#### SET PROBLEM
Reproduce the data below line for line, keeping every character unchanged.

(Entries giving target coordinates)
##########

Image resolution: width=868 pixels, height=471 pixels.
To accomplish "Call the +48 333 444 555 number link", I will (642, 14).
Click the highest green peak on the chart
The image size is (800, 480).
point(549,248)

##########

#### EXERCISE ANSWER
Image resolution: width=868 pixels, height=471 pixels.
To accomplish "Call the +48 333 444 555 number link", I will (642, 14).
Click the highest green peak on the chart
The image size is (800, 480).
point(549,248)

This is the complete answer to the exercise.